Reading text —
____________
European-style carp fishing is becoming more and more popular in North America and a lot of anglers enjoy fishing for carp with Euro-style carp fishing gear. I live in Europe myself and have been an avid carp angler for over 10 years, and so I decided to write this detailed guide in order to help you find the right type of gear.
In order to fish for carp the European way, you will need strong 3lb carp rods, baitrunner or big pit reels, braided or monofilament mainline, 2 to 3oz weights, 20 to 30lb braided leader material, and size 2 to 6 wide gap carp fishing hooks. Throw in a rod pod and some electronic bite alarms and you are all set and ready to go!
Keep reading this article if you want to learn everything there is to know about Euro-style carp gear and fishing methods.
Euro-Style Carp Rods
European carp rods are both longer and more robust than the commonly used type of rods for traditional carp fishing in America. They will have an average length of 10 to 12ft and a test curve of 2,5 to 3,5lb. Fishing for carp with such rods has several great advantages:
- longer casting distance
- more power and precision when casting
- better control over hard-fighting fish
Especially the last part about better control during the fight is something you’ll appreciate immensely when using a Euro-style carp rod. Its strong backbone and the fact that it is somewhat stiffer than conventional rods will be of great assistance to you when fighting a strong and wild carp.
____________
Given records —
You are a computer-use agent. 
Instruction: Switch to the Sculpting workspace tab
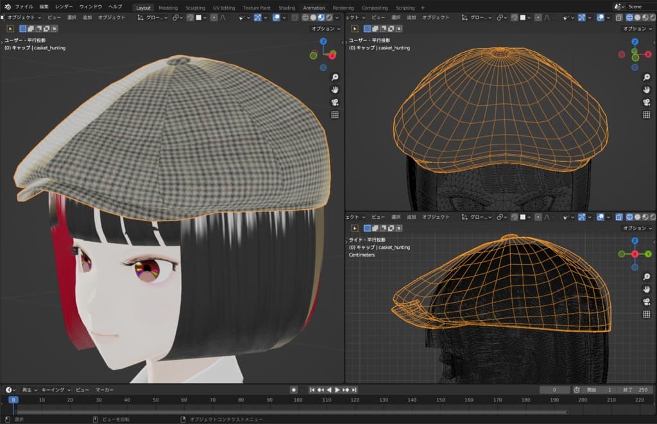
____________
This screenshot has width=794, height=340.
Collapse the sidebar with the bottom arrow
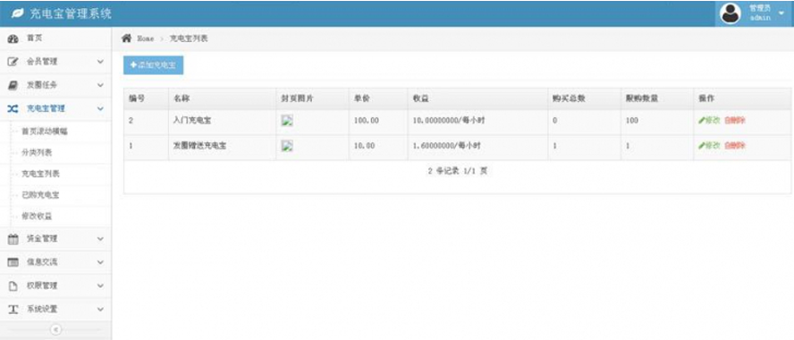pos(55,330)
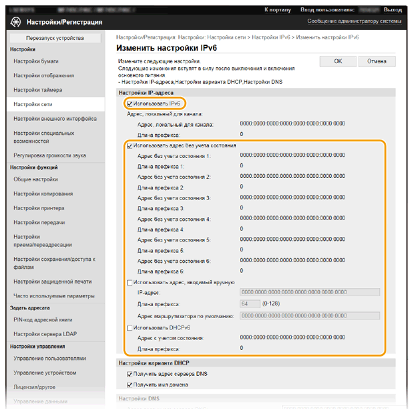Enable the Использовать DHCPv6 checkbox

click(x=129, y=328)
____________
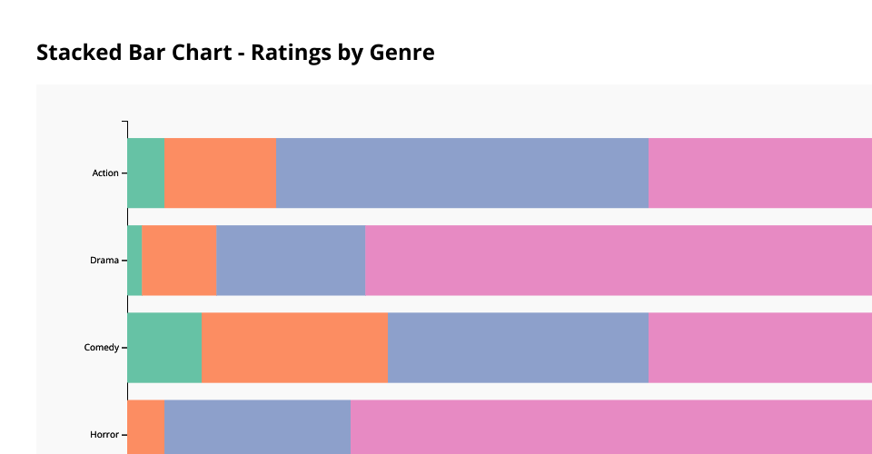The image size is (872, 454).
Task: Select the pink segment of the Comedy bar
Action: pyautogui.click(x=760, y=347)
____________
Required task 1 —
Copy the stretch of the carp fishing guide from "Keep reading this" through "and wild carp.", renaming "backbone" to "spine".
Required task 2 —
In the carp fishing guide, what is the average length of a European carp rod?
Required task 3 —
Using the carp fishing guide, explain why a Euro-style rod helps when fighting a strong carp.
The records have nothing to do with this work.

Exercise response 1 —
Keep reading this article if you want to learn everything there is to know about Euro-style carp gear and fishing methods.
Euro-Style Carp Rods
European carp rods are both longer and more robust than the commonly used type of rods for traditional carp fishing in America. They will have an average length of 10 to 12ft and a test curve of 2,5 to 3,5lb. Fishing for carp with such rods has several great advantages:
- longer casting distance
- more power and precision when casting
- better control over hard-fighting fish
Especially the last part about better control during the fight is something you’ll appreciate immensely when using a Euro-style carp rod. Its strong spine and the fact that it is somewhat stiffer than conventional rods will be of great assistance to you when fighting a strong and wild carp.

Exercise response 2 —
10 to 12ft.

Exercise response 3 —
A Euro-style rod has a strong backbone and is somewhat stiffer than conventional rods. That gives you better control and is a great help when fighting a strong, wild carp.